Anthropic spent tens of millions of dollars on the project over more than a year and even hired industry veterans with experience in large-scale book digitization. While the total number of books scanned remains partially redacted, some filings indicate ambitions to include up to tens of millions of works.

Why Anthropic Pursued Book Data

Anthropic’s leaders reportedly saw books as a “premium” data source because they contain carefully structured language, professional editing, and a wide variety of topics — in contrast to informal internet text that bots often ingest. One co-founder said training on books would teach the AI “how to write well,” moving beyond what they viewed as the “low-quality internet slang” common in other datasets.

Before resorting to physical scanning, the company also gathered digital books from unauthorized online “shadow libraries,” including LibGen and the Pirate Library Mirror. These are pirate sites where millions of books can be downloaded without permission from authors or publishers. Anthropic later settled a class-action copyright lawsuit over these practices for $1.5 billion, although the company denied that it used those pirated books to train commercial models.
--- --- ---
Exercise requirements. Rewrite the passage of the excerpt about Anthropic's book data that opens with the words "Why Anthropic Pursued" and closes with "in other datasets.", replacing "professional editing" with "expert editing".

Data to examine.
--- --- ---
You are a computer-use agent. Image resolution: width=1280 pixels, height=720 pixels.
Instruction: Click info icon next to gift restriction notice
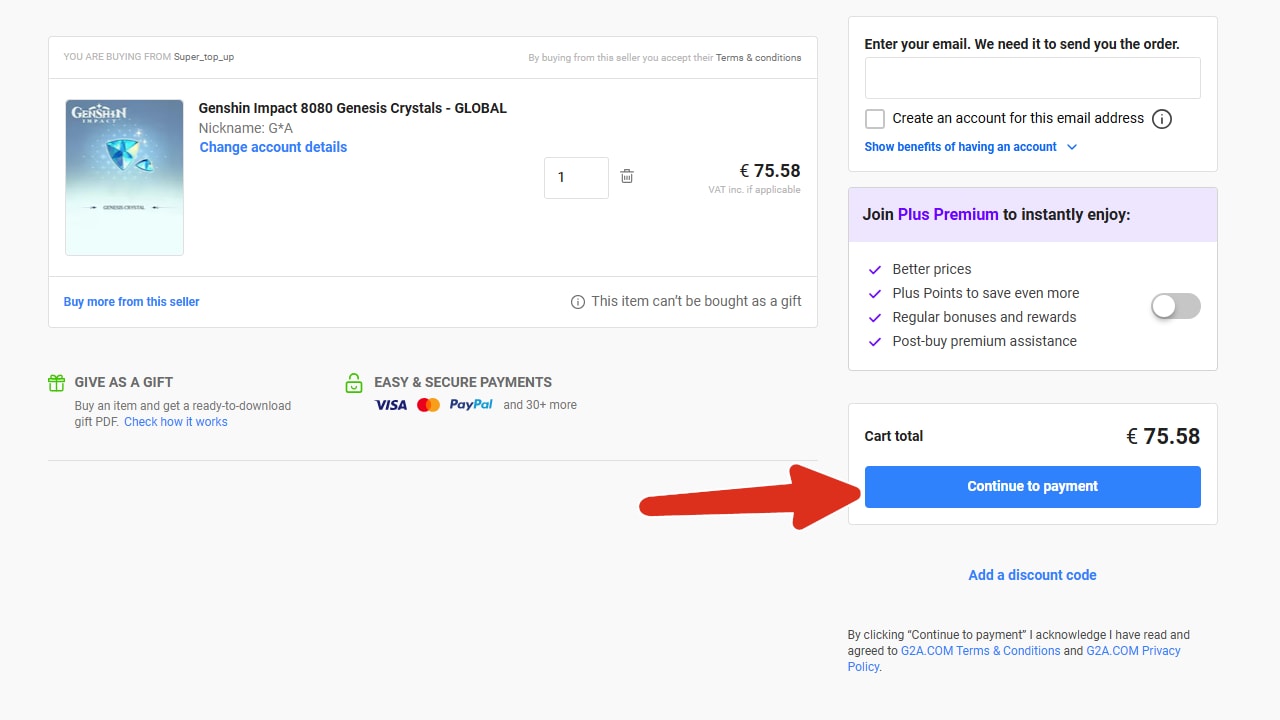point(578,302)
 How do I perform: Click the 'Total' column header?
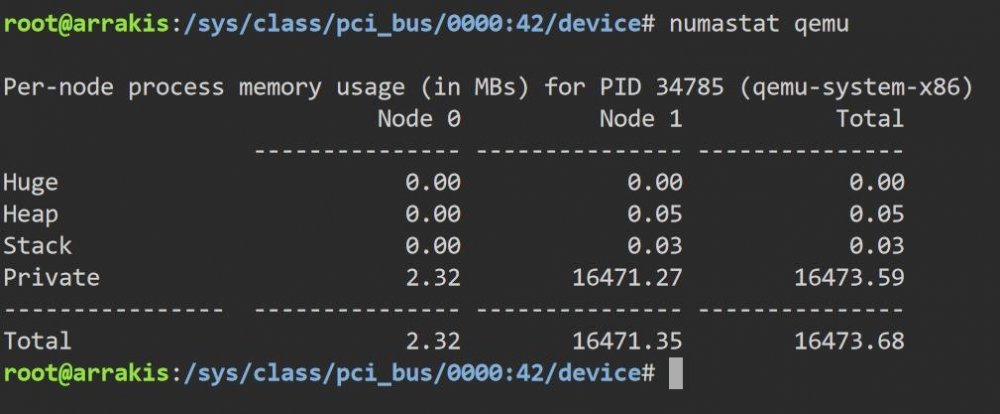[x=870, y=119]
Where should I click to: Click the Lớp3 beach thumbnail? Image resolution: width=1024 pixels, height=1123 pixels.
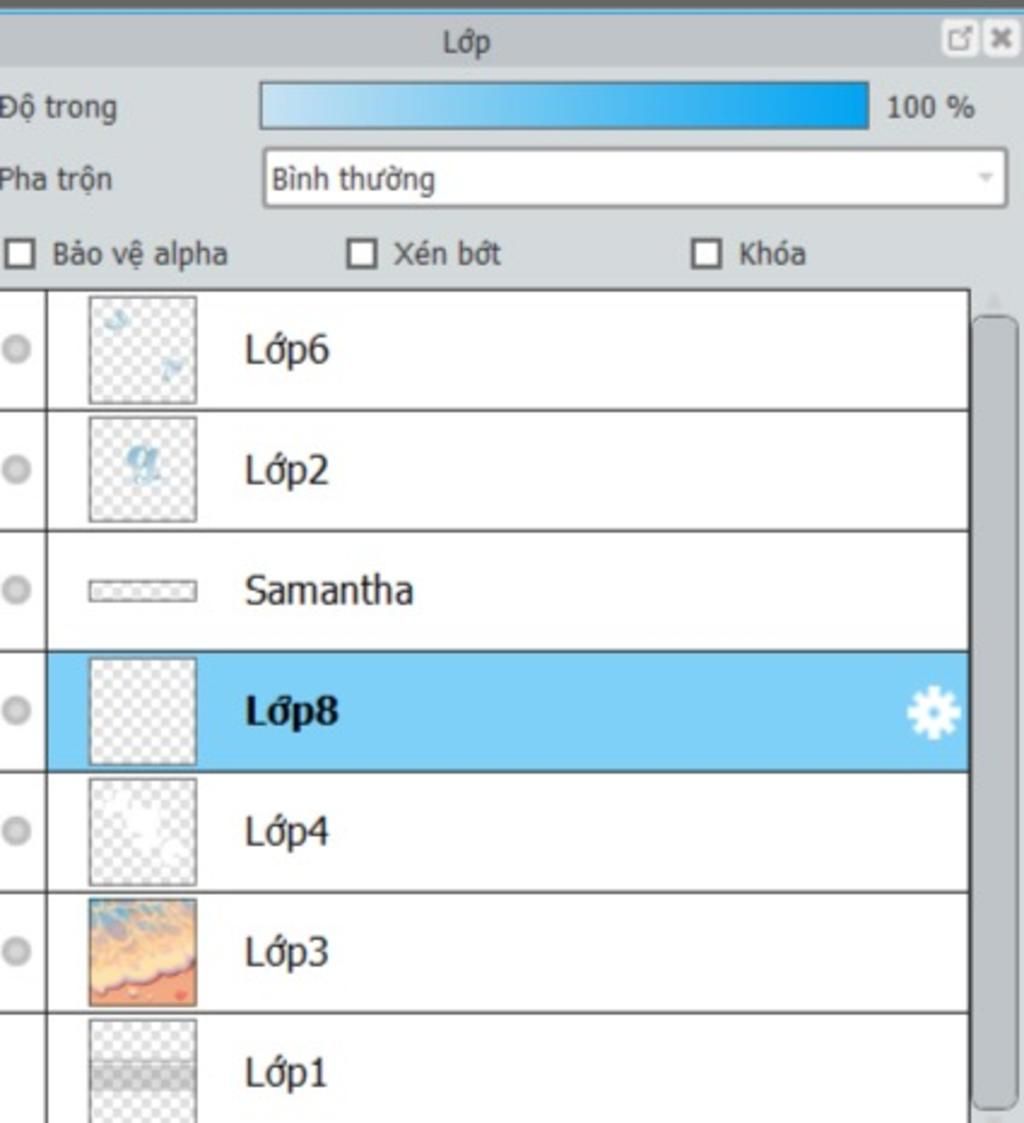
--- --- ---
Exercise response.
Why Anthropic Pursued Book Data

Anthropic’s leaders reportedly saw books as a “premium” data source because they contain carefully structured language, expert editing, and a wide variety of topics — in contrast to informal internet text that bots often ingest. One co-founder said training on books would teach the AI “how to write well,” moving beyond what they viewed as the “low-quality internet slang” common in other datasets.